Avendo il prencipe Doria in Genova fatto un palazzo su la marina, et a Perin del Vaga pittor celebratissimo fatto far sale, camere et anticamere a olio et a fresco, che per la ricchezza e per la bellezza delle pitture sono maravigliosissime, perché in quel tempo Perino non frequentava molto il lavoro, acciò che per isprone e per concorrenza facesse quel che non faceva per se medesimo, fece venire il Pordenone, il quale cominciò uno terrazzo scoperto dove lavorò un fregio di fanciulli con la sua solita maniera, i quali votano una barca piena di cose maritime, che girando fanno bellissime attitudini. Fece ancora una storia grande quando Giasone chiede licenza al zio per andare per il vello d'oro. Ma il Prencipe, vedendo il cambio che faceva dall'opera di Perino a quella del Pordenone, licenziatolo, fece venir in suo luogo Domenico Beccafumi sanese, eccellente e più raro maestro di lui. Il quale, per servire tanto Prencipe, non si curò d'abbandonare Siena sua patria dove sono tante opere maravigliose di sua mano. Ma in quel luogo non fece se non una storia sola e non più, perché Perino condusse ogni cosa da sé ad ultimo fine.

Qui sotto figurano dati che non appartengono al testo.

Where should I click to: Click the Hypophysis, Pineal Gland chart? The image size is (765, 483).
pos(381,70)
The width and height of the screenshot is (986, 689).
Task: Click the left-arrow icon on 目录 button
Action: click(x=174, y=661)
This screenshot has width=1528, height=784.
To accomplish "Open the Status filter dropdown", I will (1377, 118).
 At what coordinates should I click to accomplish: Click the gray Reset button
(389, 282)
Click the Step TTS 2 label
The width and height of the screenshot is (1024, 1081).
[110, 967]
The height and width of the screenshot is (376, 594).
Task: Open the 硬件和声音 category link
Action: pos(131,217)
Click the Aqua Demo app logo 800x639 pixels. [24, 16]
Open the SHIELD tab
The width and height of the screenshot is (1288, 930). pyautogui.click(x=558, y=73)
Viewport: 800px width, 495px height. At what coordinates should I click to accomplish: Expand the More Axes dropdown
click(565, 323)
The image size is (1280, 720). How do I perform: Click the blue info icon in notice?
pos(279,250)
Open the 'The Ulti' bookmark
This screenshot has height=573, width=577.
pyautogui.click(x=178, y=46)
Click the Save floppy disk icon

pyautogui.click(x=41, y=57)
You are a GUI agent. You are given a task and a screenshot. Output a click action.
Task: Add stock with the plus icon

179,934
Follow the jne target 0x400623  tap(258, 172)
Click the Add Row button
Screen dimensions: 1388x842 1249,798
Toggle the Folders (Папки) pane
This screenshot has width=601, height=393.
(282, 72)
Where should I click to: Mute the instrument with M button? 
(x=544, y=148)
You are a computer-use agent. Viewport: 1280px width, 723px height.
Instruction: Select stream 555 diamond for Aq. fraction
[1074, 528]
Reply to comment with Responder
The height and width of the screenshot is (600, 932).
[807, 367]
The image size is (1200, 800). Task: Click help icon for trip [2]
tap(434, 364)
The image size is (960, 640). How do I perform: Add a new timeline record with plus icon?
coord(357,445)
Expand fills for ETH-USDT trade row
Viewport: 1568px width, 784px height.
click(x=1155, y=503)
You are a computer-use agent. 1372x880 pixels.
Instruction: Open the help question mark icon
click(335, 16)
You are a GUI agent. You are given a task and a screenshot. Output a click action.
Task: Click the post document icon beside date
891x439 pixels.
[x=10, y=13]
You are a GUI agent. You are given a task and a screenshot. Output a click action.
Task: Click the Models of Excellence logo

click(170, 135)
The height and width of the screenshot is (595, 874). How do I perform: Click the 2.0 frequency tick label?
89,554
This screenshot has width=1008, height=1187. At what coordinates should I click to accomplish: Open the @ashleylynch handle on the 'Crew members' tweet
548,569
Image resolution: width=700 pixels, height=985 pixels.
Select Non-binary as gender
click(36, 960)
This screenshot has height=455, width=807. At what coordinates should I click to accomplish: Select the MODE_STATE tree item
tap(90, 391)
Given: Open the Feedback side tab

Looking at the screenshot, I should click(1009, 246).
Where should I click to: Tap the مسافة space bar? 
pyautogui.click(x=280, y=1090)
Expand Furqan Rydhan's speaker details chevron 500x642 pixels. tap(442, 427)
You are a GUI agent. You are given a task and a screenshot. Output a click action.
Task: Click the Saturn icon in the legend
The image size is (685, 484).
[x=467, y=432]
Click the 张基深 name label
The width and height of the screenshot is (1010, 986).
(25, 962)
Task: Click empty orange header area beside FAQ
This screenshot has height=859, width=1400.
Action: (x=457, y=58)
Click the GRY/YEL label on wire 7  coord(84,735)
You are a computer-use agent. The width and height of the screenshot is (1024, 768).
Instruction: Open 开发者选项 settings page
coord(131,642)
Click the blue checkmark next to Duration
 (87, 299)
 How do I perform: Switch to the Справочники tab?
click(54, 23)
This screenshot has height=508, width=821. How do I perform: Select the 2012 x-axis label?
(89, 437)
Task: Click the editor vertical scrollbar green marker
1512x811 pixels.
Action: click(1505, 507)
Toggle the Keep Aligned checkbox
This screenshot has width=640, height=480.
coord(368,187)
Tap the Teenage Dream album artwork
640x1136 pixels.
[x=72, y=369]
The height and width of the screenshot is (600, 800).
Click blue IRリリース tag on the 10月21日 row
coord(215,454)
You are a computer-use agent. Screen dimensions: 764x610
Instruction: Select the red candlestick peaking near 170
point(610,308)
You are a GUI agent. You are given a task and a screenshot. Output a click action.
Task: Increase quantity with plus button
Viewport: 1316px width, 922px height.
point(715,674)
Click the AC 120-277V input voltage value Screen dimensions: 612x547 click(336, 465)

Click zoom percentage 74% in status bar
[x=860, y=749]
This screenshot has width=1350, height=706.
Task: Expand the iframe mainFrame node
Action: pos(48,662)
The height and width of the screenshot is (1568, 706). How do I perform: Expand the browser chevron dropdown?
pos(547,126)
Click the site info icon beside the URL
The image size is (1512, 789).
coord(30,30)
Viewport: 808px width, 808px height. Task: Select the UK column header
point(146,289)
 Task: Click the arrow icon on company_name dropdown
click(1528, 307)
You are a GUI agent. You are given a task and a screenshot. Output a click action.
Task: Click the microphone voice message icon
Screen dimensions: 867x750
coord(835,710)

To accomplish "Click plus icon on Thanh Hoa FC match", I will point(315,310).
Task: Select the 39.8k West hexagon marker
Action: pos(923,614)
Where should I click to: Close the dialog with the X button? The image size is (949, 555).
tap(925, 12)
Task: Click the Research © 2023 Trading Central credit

A Giovanni Antonio dunque, ritornato a Vinegia, fu fatto intendere come Ercole, duca di Ferrara, aveva condotto di Alemagna un numero infinito di maestri, et a quegli fatto cominciare a far panni di seta, d'oro, di filaticci e di lana, secondo l'uso e voglia sua, ma che non avendo in Ferrara disegnatori buoni di figure (perché Girolamo da Ferrara era più atto a' ritratti et a cose appartate, che a storie terribili dove bisognasse la forza dell'arte e del disegno) che andasse a servire quel signore; ond'egli, non meno desideroso d'acquistare fama che facultà , partì da Vinegia, e nel suo giugner a Ferrara dal Duca fu ricevuto con molte carezze. Ma poco dopo la sua venuta, assalito da gravissimo affanno di petto, si pose nel letto per mezzo morto; dove, aggravando del continuo, in tre giorni o poco più, senza potervisi rimediare, d'anni 56 finì il corso della sua vita. Parve ciò cosa strana al Duca e similmente agli amici di lui. E non mancò chi per molti mesi credesse lui di veleno esser morto. Fu sepolto il corpo di Giovan Antonio onorevolmente, e della morte sua n'increbbe a molti, et in Vinegia specialmente. Perciò che Giovanni Antonio aveva prontezza nel dire, era amico e compagno di molti e si dilettava della musica, e perché aveva dato opera alle lettere latine, aveva prontezza e grazia nel dire. Costui fece sempre le sue figure grandi, fu ricchissimo d'invenzioni et universale in fingere bene ogni cosa; ma sopratutto fu risoluto e prontissimo nei lavori a fresco.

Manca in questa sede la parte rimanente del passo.